Trois durées de préavis, pas deux
La plupart des contrats n'en retiennent que deux : quinze jours, puis un mois au-delà d'un an d'accueil. Il en existe une troisième, plus courte, qui s'applique aux séparations précoces et que beaucoup de contrats oublient.
La convention collective fixe un préavis minimum qui dépend de la durée d'accueil déjà écoulée :
- Enfant accueilli depuis moins de 3 mois : 8 jours calendaires.
- De 3 mois à moins d'un an : 15 jours calendaires.
- Un an et plus : 1 mois.
Ce sont des jours calendaires : les week-ends et les jours fériés comptent dedans. Et ce sont des minimums — un contrat peut prévoir plus favorable, jamais moins. Le préavis vaut dans les deux sens, que la séparation vienne du parent qui retire l'enfant ou de l'assistante maternelle qui démissionne.
Il n'est en revanche pas exigé pendant la période d'essai, où chacun peut rompre sans délai.
L'indemnité de rupture : 1/80e des bruts
Quand c'est le parent employeur qui retire l'enfant, une indemnité de rupture est due — à une condition d'ancienneté : l'enfant doit avoir été accueilli depuis au moins 9 mois.
Son montant vaut 1/80e du total des salaires bruts perçus pendant toute la durée du contrat. Pas du dernier mois, ni d'une moyenne : du cumul, depuis le premier jour. En sont exclues les sommes qui ne sont pas soumises à cotisations, c'est-à-dire l'indemnité d'entretien, les frais de repas et les indemnités kilométriques.
Cette indemnité n'a pas le caractère d'un salaire : elle est exonérée de cotisations dans les limites prévues par les textes. Pour obtenir le montant sans le calculer à la main, notre simulateur de fin de contrat fait le total et applique la condition des 9 mois.
Les documents à remettre, même en période d'essai
C'est le point le plus souvent négligé, et pourtant il ne souffre aucune exception : quel que soit le motif de la rupture, et même si elle intervient au cours de la période d'essai, l'employeur doit remettre des documents de fin de contrat.

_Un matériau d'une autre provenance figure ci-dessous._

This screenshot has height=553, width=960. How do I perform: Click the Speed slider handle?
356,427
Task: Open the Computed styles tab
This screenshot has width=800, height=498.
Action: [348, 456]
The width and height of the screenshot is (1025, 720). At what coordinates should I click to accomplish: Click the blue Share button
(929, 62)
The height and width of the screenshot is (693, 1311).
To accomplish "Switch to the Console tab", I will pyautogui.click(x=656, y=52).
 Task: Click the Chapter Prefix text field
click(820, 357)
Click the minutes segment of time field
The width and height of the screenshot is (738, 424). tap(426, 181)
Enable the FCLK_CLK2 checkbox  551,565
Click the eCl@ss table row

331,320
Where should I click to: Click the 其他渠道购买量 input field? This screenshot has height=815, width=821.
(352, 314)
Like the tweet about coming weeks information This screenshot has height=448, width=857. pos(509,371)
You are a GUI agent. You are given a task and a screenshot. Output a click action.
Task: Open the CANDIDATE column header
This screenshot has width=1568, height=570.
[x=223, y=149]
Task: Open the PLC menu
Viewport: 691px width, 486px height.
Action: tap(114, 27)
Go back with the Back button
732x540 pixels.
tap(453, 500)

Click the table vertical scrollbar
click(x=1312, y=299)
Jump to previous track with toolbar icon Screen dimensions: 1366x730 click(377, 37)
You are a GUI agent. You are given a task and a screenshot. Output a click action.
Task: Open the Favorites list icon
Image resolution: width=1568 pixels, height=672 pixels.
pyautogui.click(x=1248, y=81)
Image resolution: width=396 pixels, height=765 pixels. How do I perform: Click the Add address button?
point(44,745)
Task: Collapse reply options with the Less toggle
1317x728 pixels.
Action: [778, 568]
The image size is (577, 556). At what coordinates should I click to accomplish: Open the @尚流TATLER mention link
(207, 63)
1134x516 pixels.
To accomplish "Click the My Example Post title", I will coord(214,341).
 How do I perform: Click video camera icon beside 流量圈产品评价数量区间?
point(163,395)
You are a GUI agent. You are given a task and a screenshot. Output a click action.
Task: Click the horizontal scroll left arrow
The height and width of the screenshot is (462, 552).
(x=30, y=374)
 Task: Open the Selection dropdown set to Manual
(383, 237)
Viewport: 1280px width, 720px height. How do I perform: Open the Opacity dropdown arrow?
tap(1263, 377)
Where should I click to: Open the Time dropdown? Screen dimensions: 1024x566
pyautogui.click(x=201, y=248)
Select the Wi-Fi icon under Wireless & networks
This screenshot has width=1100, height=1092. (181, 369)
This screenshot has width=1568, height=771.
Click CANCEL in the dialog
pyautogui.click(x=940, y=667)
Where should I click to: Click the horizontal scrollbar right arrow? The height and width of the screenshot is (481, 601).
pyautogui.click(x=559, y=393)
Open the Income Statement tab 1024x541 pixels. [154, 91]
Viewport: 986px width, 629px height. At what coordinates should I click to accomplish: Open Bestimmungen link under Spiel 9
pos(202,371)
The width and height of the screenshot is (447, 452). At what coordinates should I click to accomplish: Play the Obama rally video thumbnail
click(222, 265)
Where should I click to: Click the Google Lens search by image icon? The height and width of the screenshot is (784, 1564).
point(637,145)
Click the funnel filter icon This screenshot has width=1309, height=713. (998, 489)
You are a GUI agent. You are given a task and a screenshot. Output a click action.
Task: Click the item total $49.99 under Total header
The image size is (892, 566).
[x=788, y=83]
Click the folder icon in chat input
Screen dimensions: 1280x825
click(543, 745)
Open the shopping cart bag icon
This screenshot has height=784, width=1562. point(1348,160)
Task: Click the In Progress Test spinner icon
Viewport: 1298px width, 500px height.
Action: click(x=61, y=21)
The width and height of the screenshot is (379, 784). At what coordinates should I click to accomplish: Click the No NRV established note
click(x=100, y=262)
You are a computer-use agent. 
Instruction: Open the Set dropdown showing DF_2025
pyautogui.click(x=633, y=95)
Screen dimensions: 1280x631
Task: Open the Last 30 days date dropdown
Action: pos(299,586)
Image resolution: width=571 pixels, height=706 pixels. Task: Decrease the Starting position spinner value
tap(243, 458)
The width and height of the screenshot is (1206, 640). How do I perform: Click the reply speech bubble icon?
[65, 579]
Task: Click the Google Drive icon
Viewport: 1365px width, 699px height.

- Un certificat de travail, mentionnant la date de début et la date de fin du contrat ainsi que la nature de l'emploi.
- L'attestation destinée à France Travail, sans laquelle l'assistante maternelle ne peut pas faire valoir ses droits au chômage.
- Un reçu pour solde de tout compte, qui récapitule les sommes versées.
Ce qui se régularise en même temps
Une fin de contrat ne se limite pas au préavis et à l'indemnité. En année incomplète, le salaire lissé ne correspond presque jamais aux heures réellement faites : il faut comparer le total versé au total dû et régulariser la différence, dans un sens ou dans l'autre. C'est le mécanisme décrit dans notre article sur la mensualisation.
S'ajoutent les congés payés acquis et non pris, qui doivent être réglés, et la déclaration de fin de contrat à effectuer auprès de Pajemploi. Tant qu'elle n'est pas faite, le contrat reste ouvert dans le système et les déclarations mensuelles continuent d'être attendues.